=== Requirement ===
Could the data underneath be repeated exactly, in full?

=== Available data ===

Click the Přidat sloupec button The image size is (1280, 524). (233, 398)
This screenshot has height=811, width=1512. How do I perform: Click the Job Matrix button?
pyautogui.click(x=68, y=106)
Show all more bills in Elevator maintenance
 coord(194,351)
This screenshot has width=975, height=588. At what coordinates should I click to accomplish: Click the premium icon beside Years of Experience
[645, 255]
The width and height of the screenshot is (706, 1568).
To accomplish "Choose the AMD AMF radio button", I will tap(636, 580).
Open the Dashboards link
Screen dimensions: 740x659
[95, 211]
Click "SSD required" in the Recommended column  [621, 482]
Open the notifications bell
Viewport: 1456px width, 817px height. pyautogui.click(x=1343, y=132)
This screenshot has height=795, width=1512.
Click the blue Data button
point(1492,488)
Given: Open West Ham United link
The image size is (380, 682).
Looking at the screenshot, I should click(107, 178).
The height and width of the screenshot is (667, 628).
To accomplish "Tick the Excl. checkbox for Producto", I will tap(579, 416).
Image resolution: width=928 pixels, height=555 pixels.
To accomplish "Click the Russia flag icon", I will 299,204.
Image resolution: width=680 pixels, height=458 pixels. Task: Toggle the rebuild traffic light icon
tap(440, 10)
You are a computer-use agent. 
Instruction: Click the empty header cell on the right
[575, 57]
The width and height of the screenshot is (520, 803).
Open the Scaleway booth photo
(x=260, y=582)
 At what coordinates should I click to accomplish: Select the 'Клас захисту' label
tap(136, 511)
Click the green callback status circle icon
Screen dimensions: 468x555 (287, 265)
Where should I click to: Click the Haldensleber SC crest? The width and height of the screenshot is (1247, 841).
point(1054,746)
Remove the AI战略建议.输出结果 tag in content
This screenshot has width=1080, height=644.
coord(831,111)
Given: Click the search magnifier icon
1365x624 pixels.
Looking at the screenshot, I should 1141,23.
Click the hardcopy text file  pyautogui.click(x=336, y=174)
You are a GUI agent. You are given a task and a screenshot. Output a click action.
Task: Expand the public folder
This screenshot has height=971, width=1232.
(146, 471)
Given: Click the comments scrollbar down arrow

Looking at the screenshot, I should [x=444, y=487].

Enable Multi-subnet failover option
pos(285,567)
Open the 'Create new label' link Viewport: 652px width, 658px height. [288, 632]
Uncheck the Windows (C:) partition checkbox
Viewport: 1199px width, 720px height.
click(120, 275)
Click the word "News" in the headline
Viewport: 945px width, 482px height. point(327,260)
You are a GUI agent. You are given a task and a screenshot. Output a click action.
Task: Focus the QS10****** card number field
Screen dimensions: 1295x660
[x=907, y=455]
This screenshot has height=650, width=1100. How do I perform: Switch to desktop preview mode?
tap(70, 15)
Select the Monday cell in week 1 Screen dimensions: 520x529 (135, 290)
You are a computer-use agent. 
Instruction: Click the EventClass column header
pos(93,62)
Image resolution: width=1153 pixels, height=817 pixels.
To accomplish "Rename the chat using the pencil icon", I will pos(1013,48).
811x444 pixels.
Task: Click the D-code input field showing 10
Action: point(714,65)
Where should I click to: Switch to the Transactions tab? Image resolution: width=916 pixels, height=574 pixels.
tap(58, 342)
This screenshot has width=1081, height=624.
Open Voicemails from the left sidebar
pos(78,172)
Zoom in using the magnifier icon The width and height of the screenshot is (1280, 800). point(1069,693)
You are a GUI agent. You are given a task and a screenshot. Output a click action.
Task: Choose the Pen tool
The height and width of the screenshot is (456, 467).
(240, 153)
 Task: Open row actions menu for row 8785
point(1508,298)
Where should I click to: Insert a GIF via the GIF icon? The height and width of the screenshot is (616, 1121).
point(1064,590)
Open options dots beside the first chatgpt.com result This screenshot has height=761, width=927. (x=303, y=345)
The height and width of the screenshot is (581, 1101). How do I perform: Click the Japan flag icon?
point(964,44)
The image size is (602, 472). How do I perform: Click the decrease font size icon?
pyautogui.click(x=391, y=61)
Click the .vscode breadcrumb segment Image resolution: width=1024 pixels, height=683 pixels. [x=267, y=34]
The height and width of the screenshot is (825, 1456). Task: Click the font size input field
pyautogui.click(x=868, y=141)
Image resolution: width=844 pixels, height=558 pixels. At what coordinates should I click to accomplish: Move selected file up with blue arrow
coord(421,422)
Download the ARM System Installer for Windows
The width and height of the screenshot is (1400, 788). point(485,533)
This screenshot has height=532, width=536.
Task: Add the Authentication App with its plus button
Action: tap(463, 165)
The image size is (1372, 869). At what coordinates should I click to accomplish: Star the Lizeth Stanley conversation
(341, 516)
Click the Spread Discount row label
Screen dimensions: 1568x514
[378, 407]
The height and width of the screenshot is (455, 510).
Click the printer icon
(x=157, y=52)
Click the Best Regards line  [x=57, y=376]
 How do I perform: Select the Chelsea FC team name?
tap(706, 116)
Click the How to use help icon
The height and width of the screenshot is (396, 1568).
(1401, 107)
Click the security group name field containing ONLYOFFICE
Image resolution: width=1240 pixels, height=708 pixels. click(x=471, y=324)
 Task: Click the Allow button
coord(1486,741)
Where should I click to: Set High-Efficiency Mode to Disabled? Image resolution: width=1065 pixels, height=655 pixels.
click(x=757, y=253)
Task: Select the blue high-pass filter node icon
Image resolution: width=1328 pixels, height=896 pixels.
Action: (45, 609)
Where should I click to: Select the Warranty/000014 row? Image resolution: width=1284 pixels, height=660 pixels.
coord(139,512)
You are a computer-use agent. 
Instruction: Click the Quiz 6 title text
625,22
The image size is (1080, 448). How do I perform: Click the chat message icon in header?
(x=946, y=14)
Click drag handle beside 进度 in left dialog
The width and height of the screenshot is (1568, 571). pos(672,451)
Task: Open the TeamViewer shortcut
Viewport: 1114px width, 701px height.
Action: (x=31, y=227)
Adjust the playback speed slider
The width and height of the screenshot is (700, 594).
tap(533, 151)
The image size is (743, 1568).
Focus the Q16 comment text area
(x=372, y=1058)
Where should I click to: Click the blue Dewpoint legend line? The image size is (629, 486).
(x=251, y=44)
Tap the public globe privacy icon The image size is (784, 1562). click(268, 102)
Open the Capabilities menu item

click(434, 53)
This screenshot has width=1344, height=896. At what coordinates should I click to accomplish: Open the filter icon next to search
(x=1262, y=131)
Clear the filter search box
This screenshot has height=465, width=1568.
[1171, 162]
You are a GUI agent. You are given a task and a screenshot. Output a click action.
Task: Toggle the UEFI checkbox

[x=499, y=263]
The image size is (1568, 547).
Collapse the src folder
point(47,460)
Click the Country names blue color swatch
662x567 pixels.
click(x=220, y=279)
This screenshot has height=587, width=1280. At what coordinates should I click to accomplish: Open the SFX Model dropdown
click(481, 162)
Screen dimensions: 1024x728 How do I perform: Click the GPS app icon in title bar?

=== Task answer ===
Click the Přidat sloupec button The image size is (1280, 524). (233, 398)
This screenshot has height=811, width=1512. How do I perform: Click the Job Matrix button?
pyautogui.click(x=68, y=106)
Show all more bills in Elevator maintenance
 coord(194,351)
This screenshot has width=975, height=588. At what coordinates should I click to accomplish: Click the premium icon beside Years of Experience
[645, 255]
The width and height of the screenshot is (706, 1568).
To accomplish "Choose the AMD AMF radio button", I will tap(636, 580).
Open the Dashboards link
Screen dimensions: 740x659
[95, 211]
Click "SSD required" in the Recommended column  [621, 482]
Open the notifications bell
Viewport: 1456px width, 817px height. pyautogui.click(x=1343, y=132)
This screenshot has height=795, width=1512.
Click the blue Data button
point(1492,488)
Given: Open West Ham United link
The image size is (380, 682).
Looking at the screenshot, I should click(107, 178).
The height and width of the screenshot is (667, 628).
To accomplish "Tick the Excl. checkbox for Producto", I will tap(579, 416).
Image resolution: width=928 pixels, height=555 pixels.
To accomplish "Click the Russia flag icon", I will 299,204.
Image resolution: width=680 pixels, height=458 pixels. Task: Toggle the rebuild traffic light icon
tap(440, 10)
You are a computer-use agent. 
Instruction: Click the empty header cell on the right
[575, 57]
The width and height of the screenshot is (520, 803).
Open the Scaleway booth photo
(x=260, y=582)
 At what coordinates should I click to accomplish: Select the 'Клас захисту' label
tap(136, 511)
Click the green callback status circle icon
Screen dimensions: 468x555 (287, 265)
Where should I click to: Click the Haldensleber SC crest? The width and height of the screenshot is (1247, 841).
point(1054,746)
Remove the AI战略建议.输出结果 tag in content
This screenshot has width=1080, height=644.
coord(831,111)
Given: Click the search magnifier icon
1365x624 pixels.
Looking at the screenshot, I should 1141,23.
Click the hardcopy text file  pyautogui.click(x=336, y=174)
You are a GUI agent. You are given a task and a screenshot. Output a click action.
Task: Expand the public folder
This screenshot has height=971, width=1232.
(146, 471)
Given: Click the comments scrollbar down arrow

Looking at the screenshot, I should [x=444, y=487].

Enable Multi-subnet failover option
pos(285,567)
Open the 'Create new label' link Viewport: 652px width, 658px height. [288, 632]
Uncheck the Windows (C:) partition checkbox
Viewport: 1199px width, 720px height.
click(120, 275)
Click the word "News" in the headline
Viewport: 945px width, 482px height. point(327,260)
You are a GUI agent. You are given a task and a screenshot. Output a click action.
Task: Focus the QS10****** card number field
Screen dimensions: 1295x660
[x=907, y=455]
This screenshot has height=650, width=1100. How do I perform: Switch to desktop preview mode?
tap(70, 15)
Select the Monday cell in week 1 Screen dimensions: 520x529 (135, 290)
You are a computer-use agent. 
Instruction: Click the EventClass column header
pos(93,62)
Image resolution: width=1153 pixels, height=817 pixels.
To accomplish "Rename the chat using the pencil icon", I will pos(1013,48).
811x444 pixels.
Task: Click the D-code input field showing 10
Action: point(714,65)
Where should I click to: Switch to the Transactions tab? Image resolution: width=916 pixels, height=574 pixels.
tap(58, 342)
This screenshot has width=1081, height=624.
Open Voicemails from the left sidebar
pos(78,172)
Zoom in using the magnifier icon The width and height of the screenshot is (1280, 800). point(1069,693)
You are a GUI agent. You are given a task and a screenshot. Output a click action.
Task: Choose the Pen tool
The height and width of the screenshot is (456, 467).
(240, 153)
 Task: Open row actions menu for row 8785
point(1508,298)
Where should I click to: Insert a GIF via the GIF icon? The height and width of the screenshot is (616, 1121).
point(1064,590)
Open options dots beside the first chatgpt.com result This screenshot has height=761, width=927. (x=303, y=345)
The height and width of the screenshot is (581, 1101). How do I perform: Click the Japan flag icon?
point(964,44)
The image size is (602, 472). How do I perform: Click the decrease font size icon?
pyautogui.click(x=391, y=61)
Click the .vscode breadcrumb segment Image resolution: width=1024 pixels, height=683 pixels. [x=267, y=34]
The height and width of the screenshot is (825, 1456). Task: Click the font size input field
pyautogui.click(x=868, y=141)
Image resolution: width=844 pixels, height=558 pixels. At what coordinates should I click to accomplish: Move selected file up with blue arrow
coord(421,422)
Download the ARM System Installer for Windows
The width and height of the screenshot is (1400, 788). point(485,533)
This screenshot has height=532, width=536.
Task: Add the Authentication App with its plus button
Action: tap(463, 165)
The image size is (1372, 869). At what coordinates should I click to accomplish: Star the Lizeth Stanley conversation
(341, 516)
Click the Spread Discount row label
Screen dimensions: 1568x514
[378, 407]
The height and width of the screenshot is (455, 510).
Click the printer icon
(x=157, y=52)
Click the Best Regards line  [x=57, y=376]
 How do I perform: Select the Chelsea FC team name?
tap(706, 116)
Click the How to use help icon
The height and width of the screenshot is (396, 1568).
(1401, 107)
Click the security group name field containing ONLYOFFICE
Image resolution: width=1240 pixels, height=708 pixels. click(x=471, y=324)
 Task: Click the Allow button
coord(1486,741)
Where should I click to: Set High-Efficiency Mode to Disabled? Image resolution: width=1065 pixels, height=655 pixels.
click(x=757, y=253)
Task: Select the blue high-pass filter node icon
Image resolution: width=1328 pixels, height=896 pixels.
Action: (45, 609)
Where should I click to: Select the Warranty/000014 row? Image resolution: width=1284 pixels, height=660 pixels.
coord(139,512)
You are a computer-use agent. 
Instruction: Click the Quiz 6 title text
625,22
The image size is (1080, 448). How do I perform: Click the chat message icon in header?
(x=946, y=14)
Click drag handle beside 进度 in left dialog
The width and height of the screenshot is (1568, 571). pos(672,451)
Task: Open the TeamViewer shortcut
Viewport: 1114px width, 701px height.
Action: (x=31, y=227)
Adjust the playback speed slider
The width and height of the screenshot is (700, 594).
tap(533, 151)
The image size is (743, 1568).
Focus the Q16 comment text area
(x=372, y=1058)
Where should I click to: Click the blue Dewpoint legend line? The image size is (629, 486).
(x=251, y=44)
Tap the public globe privacy icon The image size is (784, 1562). click(268, 102)
Open the Capabilities menu item

click(434, 53)
This screenshot has width=1344, height=896. At what coordinates should I click to accomplish: Open the filter icon next to search
(x=1262, y=131)
Clear the filter search box
This screenshot has height=465, width=1568.
[1171, 162]
You are a GUI agent. You are given a task and a screenshot. Output a click action.
Task: Toggle the UEFI checkbox

[x=499, y=263]
The image size is (1568, 547).
Collapse the src folder
point(47,460)
Click the Country names blue color swatch
662x567 pixels.
click(x=220, y=279)
This screenshot has height=587, width=1280. At what coordinates should I click to accomplish: Open the SFX Model dropdown
click(481, 162)
Screen dimensions: 1024x728 How do I perform: Click the GPS app icon in title bar?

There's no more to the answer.